ショーの始まり 2

「嘘だ……そんな訳……」



 カリオン王子の手から短剣が滑り落ちた。大きな音を立てて床に転がったので、素早く足で蹴り飛ばしておく。



「神はお許しくださらないそうだ。もう金輪際聖女を使っての占いは辞めた方がいい。……神に国を滅ぼされかねないからな」



 リヒト様の視線はこちらに向いていた。


 ……仕組みはわからないけど。リヒト様は上手く火の色を操って自らの意見を「神の意見」として見せつけたのだろう。そして、そもそもこの聖女占いの儀を用意したのはこのカリオン王子。決して神から否定されるはずの無かったこの儀式は……リヒト様によって初めて否定される。


 神に従い生きる事を尊び良しとする彼らがこれに従わない……訳にはいかない。



「……クソッ!!」


「痛ッ」



 カリオン王子はやけになったのか、拘束していた私の体を前に突き飛ばす。そして窓から身を乗り出す形でギリギリ窓枠に突っかかった私。下にいる貴族達がざわめいた。


 ……という事は、私次の瞬間にここから落とされるな?


 後ろを見なくとも次の展開が分かったので落下地点を確認するが、普通の床である。高さは、日本なら3階建ての建物くらい。……せめて下が植物なら助かったかもしれないけど、この高さからの落下は死ぬ!



「落としたら末代までこの国の王族呪うからね!? あとリヒト様に何かしたら、神にこの国滅ぼしてもらうから!!」



 落下死が避けられないのならと、せめて呪いの言葉を後方へ吐き捨てた。


 リヒト様が血相を変えて私の落下地点付近を目指し走り出すのが見える。その直後私の下半身が掬い上げられるように持ち上げられ視界が回転した。



「聖女なんて、召喚しなければよかったんだ!!」



 カリオン王子が、自分で召喚したんでしょー!?


 私の体は重力に従って落ちていく。カリオン王子が窓辺から走り去るのが、なびく自分の黒髪の奥に見えた。



「キラ!?」



 落ちていく瞬間に、リヒト様の声が聞こえた。


 ……あぁ、最後に叫ぶ言葉間違えたな。


 あんなやつを呪う言葉じゃなくて、リヒト様に……本当は愛してるって、言えばよかった。


 衝撃を覚悟して目をギュッと瞑り、身構えたが。……ドンっと何かに激しくぶつかる感覚に、背に感じる衝撃。


 あれ……? 思ったより痛くない。普通に意識がある。



「キラ、大丈夫か!?」



 誰かに手を握られる感触がして慌てて目を開ける。すると、大層ほっとしたような表情のリヒト様が私の手を握っていて。

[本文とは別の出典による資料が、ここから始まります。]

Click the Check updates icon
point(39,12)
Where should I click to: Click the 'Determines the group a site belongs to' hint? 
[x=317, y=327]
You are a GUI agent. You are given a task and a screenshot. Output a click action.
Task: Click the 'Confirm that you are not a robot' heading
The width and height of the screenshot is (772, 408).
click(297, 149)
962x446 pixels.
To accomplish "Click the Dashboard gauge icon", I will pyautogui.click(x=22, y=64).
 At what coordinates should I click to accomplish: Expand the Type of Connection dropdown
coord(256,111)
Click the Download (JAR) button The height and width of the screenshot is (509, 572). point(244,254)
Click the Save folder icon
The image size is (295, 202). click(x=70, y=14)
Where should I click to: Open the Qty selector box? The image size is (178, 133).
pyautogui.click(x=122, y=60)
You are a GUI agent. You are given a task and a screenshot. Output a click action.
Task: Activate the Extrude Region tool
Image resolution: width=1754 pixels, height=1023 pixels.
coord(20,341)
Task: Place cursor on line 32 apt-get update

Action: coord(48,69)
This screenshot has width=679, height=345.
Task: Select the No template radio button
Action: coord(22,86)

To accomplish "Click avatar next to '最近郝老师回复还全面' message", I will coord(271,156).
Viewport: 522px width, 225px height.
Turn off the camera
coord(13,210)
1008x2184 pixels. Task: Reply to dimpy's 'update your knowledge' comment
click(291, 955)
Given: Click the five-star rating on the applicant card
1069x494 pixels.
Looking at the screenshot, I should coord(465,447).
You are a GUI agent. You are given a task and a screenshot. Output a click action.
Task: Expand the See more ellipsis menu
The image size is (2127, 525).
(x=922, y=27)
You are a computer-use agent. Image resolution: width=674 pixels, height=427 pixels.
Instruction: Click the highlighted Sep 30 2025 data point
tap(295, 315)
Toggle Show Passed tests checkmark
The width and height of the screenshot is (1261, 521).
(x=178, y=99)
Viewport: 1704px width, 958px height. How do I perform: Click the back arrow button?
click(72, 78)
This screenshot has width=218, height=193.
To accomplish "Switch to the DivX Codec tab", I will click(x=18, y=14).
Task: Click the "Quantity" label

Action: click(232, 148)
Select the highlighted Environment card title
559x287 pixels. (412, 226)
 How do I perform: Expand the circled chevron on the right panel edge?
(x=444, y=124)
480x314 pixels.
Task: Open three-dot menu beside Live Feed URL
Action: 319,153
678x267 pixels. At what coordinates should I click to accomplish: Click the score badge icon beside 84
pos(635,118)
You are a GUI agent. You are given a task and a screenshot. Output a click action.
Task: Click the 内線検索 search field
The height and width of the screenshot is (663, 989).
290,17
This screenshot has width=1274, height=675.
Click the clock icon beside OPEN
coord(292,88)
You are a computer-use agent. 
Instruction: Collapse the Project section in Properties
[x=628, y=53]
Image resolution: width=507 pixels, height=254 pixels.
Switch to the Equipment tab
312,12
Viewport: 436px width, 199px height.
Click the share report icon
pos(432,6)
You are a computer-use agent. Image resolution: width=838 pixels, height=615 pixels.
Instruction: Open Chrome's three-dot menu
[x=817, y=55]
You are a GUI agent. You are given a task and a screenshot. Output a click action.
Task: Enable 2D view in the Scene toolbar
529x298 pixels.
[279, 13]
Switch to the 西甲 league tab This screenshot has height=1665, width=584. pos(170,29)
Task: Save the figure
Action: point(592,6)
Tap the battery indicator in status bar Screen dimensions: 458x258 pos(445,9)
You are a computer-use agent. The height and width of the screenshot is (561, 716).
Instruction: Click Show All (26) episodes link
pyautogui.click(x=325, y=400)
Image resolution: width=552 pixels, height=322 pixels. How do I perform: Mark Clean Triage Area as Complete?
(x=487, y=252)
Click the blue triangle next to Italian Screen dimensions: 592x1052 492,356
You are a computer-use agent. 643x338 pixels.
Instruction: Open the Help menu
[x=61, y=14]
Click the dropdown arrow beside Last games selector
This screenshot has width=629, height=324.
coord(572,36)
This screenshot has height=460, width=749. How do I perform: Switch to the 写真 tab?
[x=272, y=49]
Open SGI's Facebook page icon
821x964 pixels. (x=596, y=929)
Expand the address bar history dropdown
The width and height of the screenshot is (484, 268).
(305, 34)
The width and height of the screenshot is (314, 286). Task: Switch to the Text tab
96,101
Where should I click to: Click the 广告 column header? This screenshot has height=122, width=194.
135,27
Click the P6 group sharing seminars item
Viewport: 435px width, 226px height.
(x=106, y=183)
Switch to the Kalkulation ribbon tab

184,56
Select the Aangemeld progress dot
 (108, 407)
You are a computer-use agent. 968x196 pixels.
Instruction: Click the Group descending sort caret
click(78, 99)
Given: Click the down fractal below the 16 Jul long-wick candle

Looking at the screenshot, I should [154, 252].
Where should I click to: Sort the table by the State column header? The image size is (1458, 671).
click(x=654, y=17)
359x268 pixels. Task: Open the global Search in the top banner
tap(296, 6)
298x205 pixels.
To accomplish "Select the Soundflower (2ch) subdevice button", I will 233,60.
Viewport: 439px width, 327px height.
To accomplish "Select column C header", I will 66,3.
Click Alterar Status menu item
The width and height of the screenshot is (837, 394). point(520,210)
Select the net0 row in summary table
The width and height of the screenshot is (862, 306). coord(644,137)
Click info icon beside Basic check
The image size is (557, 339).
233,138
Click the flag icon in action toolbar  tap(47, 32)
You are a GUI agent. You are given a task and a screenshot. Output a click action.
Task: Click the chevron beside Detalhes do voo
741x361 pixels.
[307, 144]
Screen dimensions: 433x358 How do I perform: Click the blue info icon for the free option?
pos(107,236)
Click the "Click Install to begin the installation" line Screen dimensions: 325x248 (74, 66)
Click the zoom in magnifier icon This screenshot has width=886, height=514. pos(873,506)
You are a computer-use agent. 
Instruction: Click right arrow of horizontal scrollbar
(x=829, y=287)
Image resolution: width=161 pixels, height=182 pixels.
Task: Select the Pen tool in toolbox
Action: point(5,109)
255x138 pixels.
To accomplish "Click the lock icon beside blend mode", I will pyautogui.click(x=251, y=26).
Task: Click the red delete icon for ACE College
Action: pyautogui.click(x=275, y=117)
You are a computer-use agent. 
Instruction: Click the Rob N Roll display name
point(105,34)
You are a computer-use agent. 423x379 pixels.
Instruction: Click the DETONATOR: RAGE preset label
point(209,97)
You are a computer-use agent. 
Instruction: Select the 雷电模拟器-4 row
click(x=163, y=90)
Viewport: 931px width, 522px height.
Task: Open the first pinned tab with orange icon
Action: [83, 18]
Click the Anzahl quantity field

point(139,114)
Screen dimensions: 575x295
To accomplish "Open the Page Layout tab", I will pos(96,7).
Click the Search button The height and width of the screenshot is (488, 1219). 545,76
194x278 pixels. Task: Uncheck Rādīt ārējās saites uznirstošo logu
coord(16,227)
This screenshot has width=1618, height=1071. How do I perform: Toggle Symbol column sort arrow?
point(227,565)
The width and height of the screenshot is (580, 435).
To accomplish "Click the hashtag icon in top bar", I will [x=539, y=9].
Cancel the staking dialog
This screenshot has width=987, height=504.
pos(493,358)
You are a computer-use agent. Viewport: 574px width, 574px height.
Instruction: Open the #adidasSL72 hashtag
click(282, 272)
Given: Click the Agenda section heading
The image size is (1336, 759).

 ……あれ? という事は、私はどうやって助かって……?



「……きゃっ!? ご、ごめんなさい!!」



 自分の下を見ると……メインで抱き止めてくれたと思われる筋肉質な貴族の男性が一人と、その男性を庇うような形で2人。合計3人の男性を下敷きにすることで私は助かっていた。


 見知らぬ人を犠牲にしてしまうだなんて申し訳なさすぎる!



「構わぬ、むしろ私で良かった」



 筋肉質な貴族の男性は自らの上から軽々と私を抱え降ろし、リヒト様に押し付けた。



「追っ手が来ない内に早く逃げろ。メーティスが近くで馬車を構えてあるから急げ。……聖女様、今後貴女には大いに期待してますから」


「……え?」


「恩に着る、ヴァイス侯爵」



 リヒト様は筋肉質な彼に短く例を述べると、すぐに私を抱え走り出す。


 そして儀式の間を出てすぐの所で再びトーマスさんが見えた。



「こちらです!」



 彼の手引きに従い、こっそりと裏庭から王宮の外へ出る。……柵が一枚外れていたので、きっと脱出用に壊したのだろう。もしや初めてトーマスさんに会った時に、最近学んでいると言っていた建築とは、こういう使い道の建築だったのだろうか。リヒト様限定人間盗聴器は、脱出経路も作り上げる敏腕だった。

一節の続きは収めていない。